Though the deaths of Mary A. Hill, Bertha Pinkham Dixon, and Ruth Esther Smith in 1947 did not produce front-page headlines, even 60 years later their powerful legacies of lifelong Christian service stand as hallmarks. They were among the “founding mothers” of the Training School for Christian Workers (now Azusa Pacific University) and were instrumental in shaping the institution’s outward focus, alive today in the Academic Vision 2016, which identifies intentional internationalization as a major initiative for the next decade. Who were these women and how did they model intentional internationalization?

Mary A. Hill

Of the three, Mary A. Hill (1858-1947) remains the most recognizable name at APU. She was educated at Earlham and Mt. Union colleges and was a recorded (ordained) Friends minister. Prior to arriving in Whittier on February 24, 1900 to become the first principal/president of the Training School for Christian Workers (TSCW), she actively participated in education, home missions, and evangelism throughout Iowa, Ohio, Indiana, Michigan, and Illinois.

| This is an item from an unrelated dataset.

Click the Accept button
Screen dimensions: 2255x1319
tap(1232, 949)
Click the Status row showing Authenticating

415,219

At the Jubilee Homecoming on November 22, 1949 in honor of TSCW’s founding in 1899, one of the early students, Robert Adell, described her as “a spiritually minded individual whose missionary passion and vision has characterized the school down through the years.” Many students who sat under Hill’s leadership at the Training School during her brief tenure went to foreign mission fields. She herself departed for China on October 15, 1901.

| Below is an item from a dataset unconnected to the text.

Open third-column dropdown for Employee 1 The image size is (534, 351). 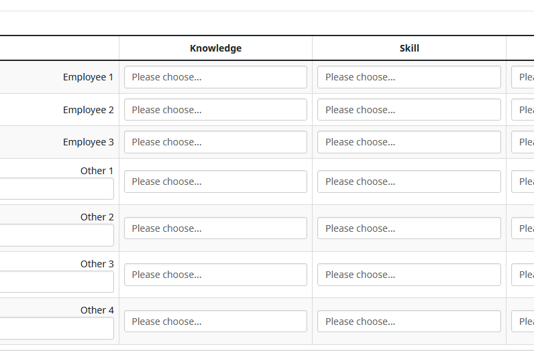coord(523,77)
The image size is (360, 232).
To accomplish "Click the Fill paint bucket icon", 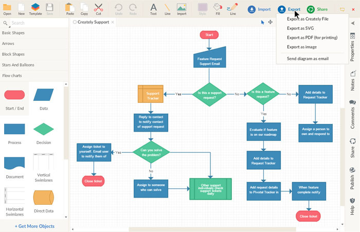I will [x=218, y=8].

In anticipation of her journey, she wrote: “Now His voice calls distinctly and the door opens. There is greater joy in going forth since the essential features of organization and teaching in the Gospel Mission of Dark South Chih-li are the same as those which God has been so signally blessing in our Training School work on this coast. With great tenderness of spirit, love for the dear old associations is warmly cherished; but tears give place to gladness of heart as we look toward going forth in the name of Jesus and with His own sweet word of command.”

She soon established a training school in China and continued to serve with the National Holiness Missionary Society for approximately 35 years. She died on March 13, 1947 in Pasadena and is buried at Rose Hills Memorial Park in Whittier. Then-president Cornelius P. Haggard, Th.D., participated in the funeral service. The Ohio Yearly Meeting of Friends published this powerful tribute following her death: “Her consecrated life challenges us to find our places in the ripened harvest fields and carry forward the unfinished task.”